Task -
Rewrite the data below, changing each "screenshot" to "image" and keeping everything else the same. Omit the pictures from your version.

Given records -
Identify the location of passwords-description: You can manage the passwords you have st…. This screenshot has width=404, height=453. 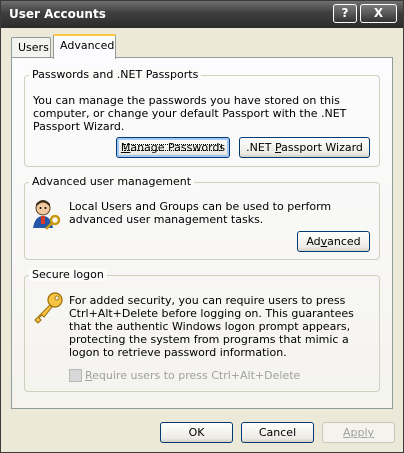
(190, 114).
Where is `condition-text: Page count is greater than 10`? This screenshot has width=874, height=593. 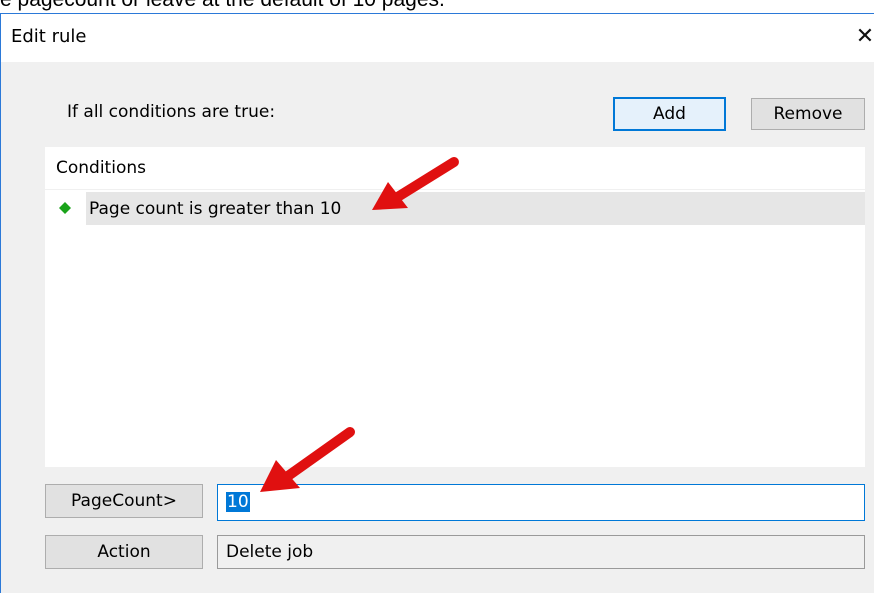
condition-text: Page count is greater than 10 is located at coordinates (216, 209).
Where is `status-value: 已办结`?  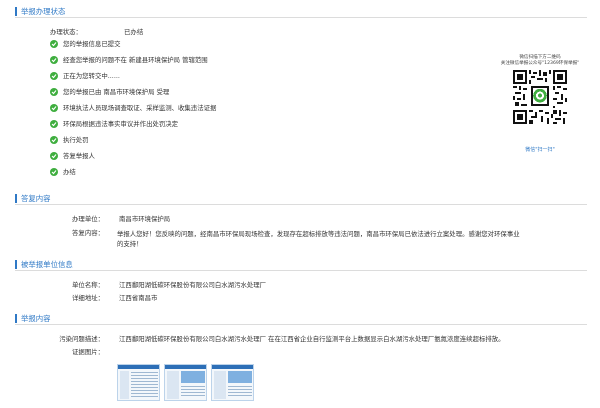
status-value: 已办结 is located at coordinates (134, 32).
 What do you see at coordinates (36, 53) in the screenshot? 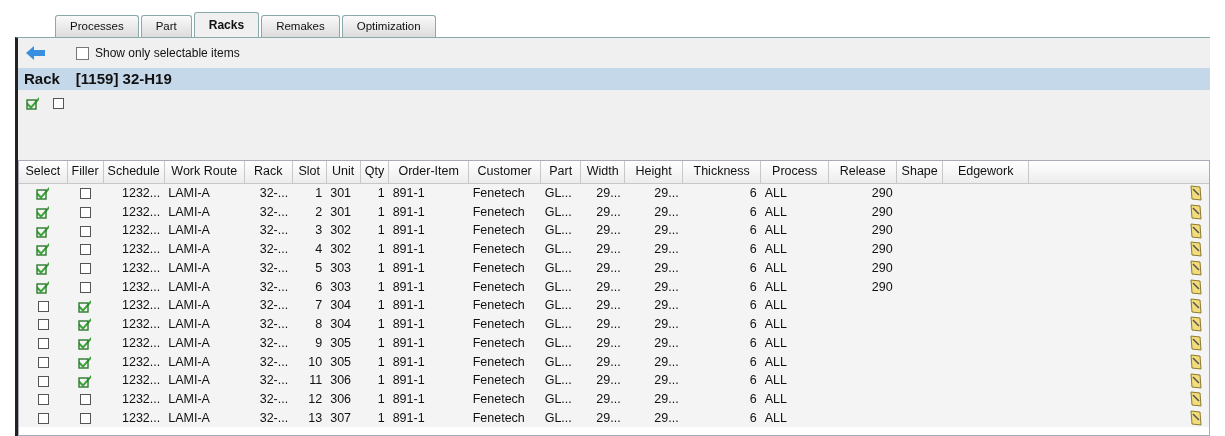
I see `back-arrow-icon` at bounding box center [36, 53].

Written reply -
Identify the location of passwords-description: You can manage the passwords you have st…. This image has width=404, height=453. 
(190, 114).
Where is `condition-text: Page count is greater than 10`? This image has width=874, height=593. 
condition-text: Page count is greater than 10 is located at coordinates (216, 209).
Where is `status-value: 已办结`?  
status-value: 已办结 is located at coordinates (134, 32).
 What do you see at coordinates (36, 53) in the image? 
I see `back-arrow-icon` at bounding box center [36, 53].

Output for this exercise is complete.